Aku menggeleng sambil pura-pura menonton salah satu saluran yang ditawarkan televisi berlangganan. “Kamu aja yang makan!”
“Ih, kamu aneh! Siapa yang sakit, siapa pula yang musti makan buahnya!”
“Aku gak sakit kok!” Ucapku keras kepala.
“Iya deh, gak sakit. Tapi makan dulu buahnya ya!?”
DEG....!!!
Dejavu.
Rangkaian barusan membukan sebuah memori usang yang tersimpan dalam ruang tak berbentuk. Buah yang berbeda, lokasi yang berbeda, waktu yang berbeda, para tokoh yang berbeda pula namun maknanya tetap sama.
#
“Ayo dong makan.... Enak banget loh!” Aku menyodorkan sesendok kecil buah kiwi.
Vanya menggeleng kuat-kuat. “Kalo kamu yakin itu enak, kenapa bukannya kamu aja yang makan?”
“Nih, aku makan ya?!” Pada akhirnya sang buah masuk dalam mulutku. “Sekarang giliran kamu!” Aku menyodorkan sendokan yang baru.
“Abisin aja!”
“Kok aku yang ngabisin sih? Kan Nona Artha yang sakitnya juga!”
“Jangan panggil aku dengan nama itu!” Ancamnya.
“Loh? Emang kenapa? Kamu juga seenaknya aja manggil aku Nata.” Aku mengajukan protes. “Cuman kamu yang panggil aku Nata. Yang laen cukup tau diri dengan memanggilku Kanata, atau Angga seperti teman-temanku di kampung.”
“Suka-suka aku dong!”
“Berarti suka-suka aku juga dong!

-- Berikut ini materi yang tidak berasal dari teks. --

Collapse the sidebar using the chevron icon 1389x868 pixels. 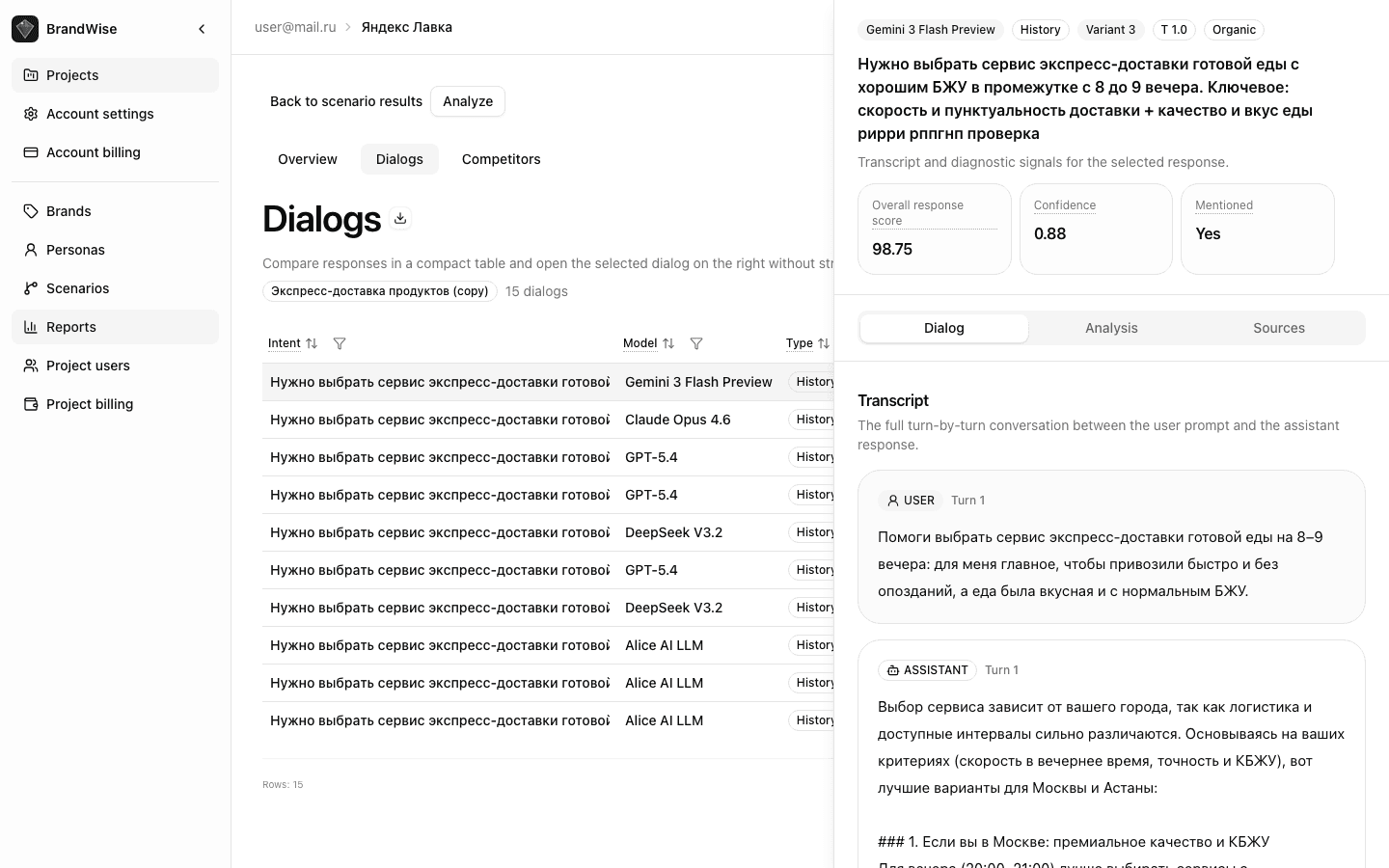pos(202,29)
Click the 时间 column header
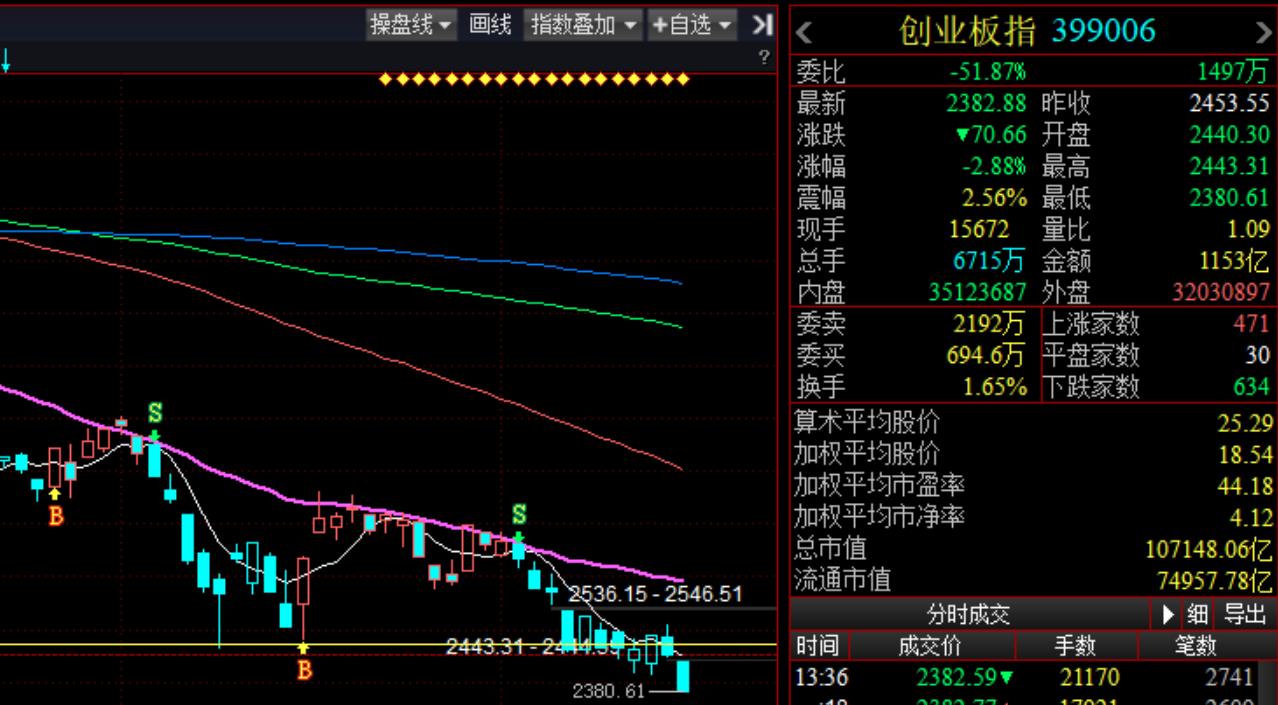1278x705 pixels. pyautogui.click(x=817, y=646)
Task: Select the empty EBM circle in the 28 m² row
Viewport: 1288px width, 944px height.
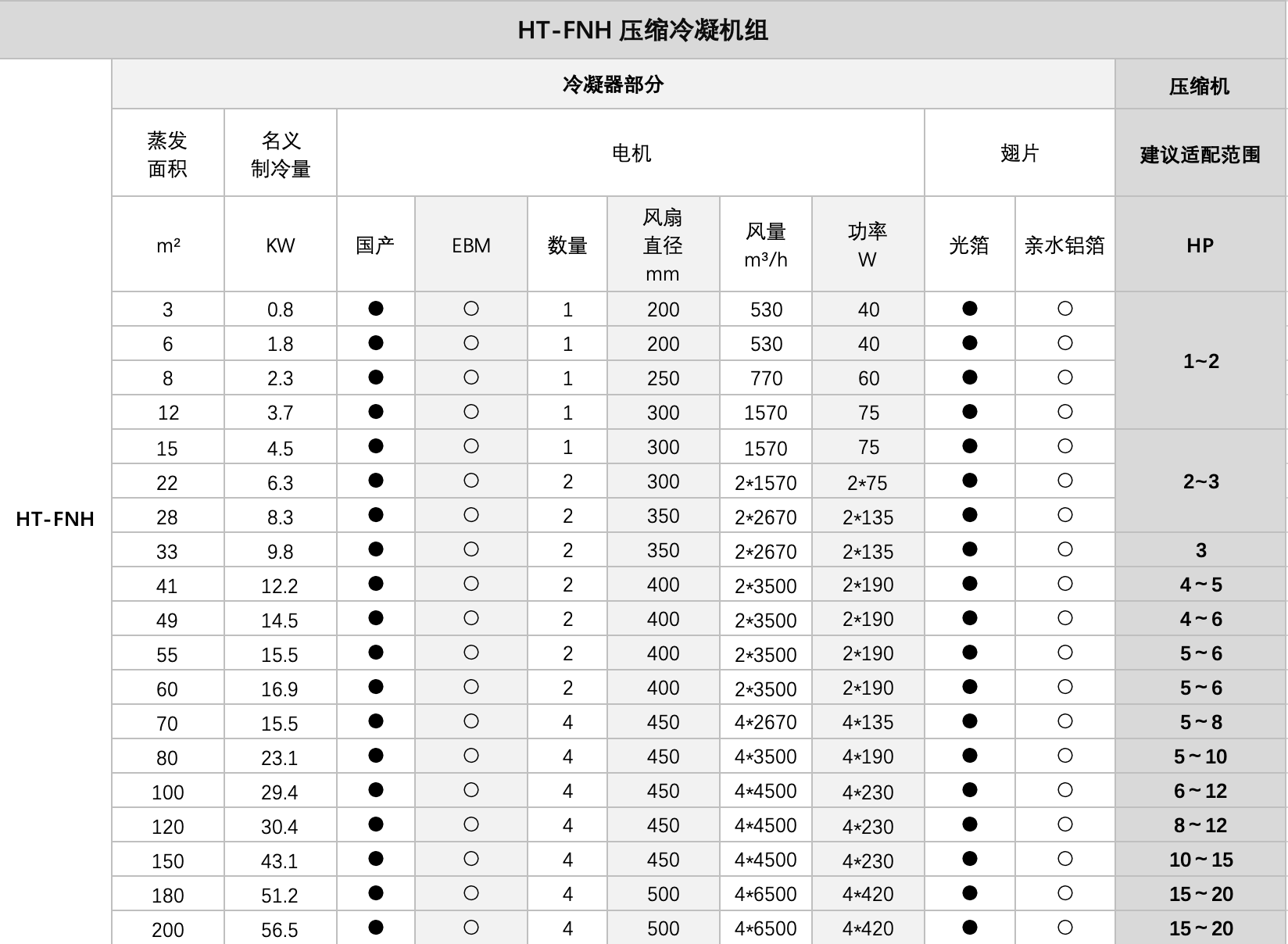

Ayo dong cepet makan, biar gak tambah sakit.”
“Aku gak sakit! Dan jangan-pernah-manggil-aku-Artha-lagi!”
“Iya deh, gak sakit. Tapi makan dulu buahnya ya!?”
“ENGGAK MAU!!” Teriak Vanya.
“Berarti kamu gak ikut ke acara pembacaan novel Harry Potter di Kinokuniya lusa kan? Aku gak mau ah nuntun orang sakit! Kamu ini yang rugi kalo gak bisa denger Miss Rowling bacain novel favorit kita.”
Vanya cemberut. Matanya mendelik padaku. “Siniin! Aku bisa makan sendiri!” Ucapnya kasar. “Kamu balik aja ke kamar! Lagi banyak tugas kan?!”
Aku keluar kamar Vanya dengan ekspresi kemenangan.
Keesokan harinya Vanya masuk bangsal rumah sakit karena usus buntunya makin parah. Aku menemani dirinya terbaring 3 hari di bangsal sambil memperdengarkan rekaman suara Sang Pengarang yang kuambil secara sembunyi-sembunyi.
#
            “Kok ngelamun sih, Ay?” Diane membuyarkan khayalanku.
            Kenapa sih cewek hobi amat manggil orang lain seenaknya? Diane memanggilku Ayang tanpa meminta persetujuan.
            Dulu Vanya......
            4 bulan berlalu sejak terakhir kali aku mambalas SMS-nya di atas bis.
Dimana sekarang dirinya?
Perlukah aku mengirim email atau semacamnya pada Vanya sekarang? Tapi untuk apa?
#
“Kita teman, kan?” Ucap Vanya saat kami duduk di atap gedung asrama Putra pada satu sore.
“Kenapa bukan teman?” Jawabku sambil makan keripik.
“Gak ada yang namanya mantan teman, kan?”
“Kenapa pula harus ada?”
“Jadi kita ini teman? Selamanya?”
“Teman, selamanya....” Janjiku.
Angin berhembus cukup kencang, mengakibatkan kalimat Vanya selanjutnya tak mampu kutangkap maknanya. “Sorry, apaan tadi? Aku gak dengar.”
Vanya malah tersenyum. Dia berdiri. Membersihkan debu dari belakang roknya. “Bukan sesuatu yang penting! Saat ini cukuplah kita berteman dulu.”
Keningku berkerut. Agak penasaran dengan kalimat yang sesungguhnya diucapkan Vanya sebelumnya.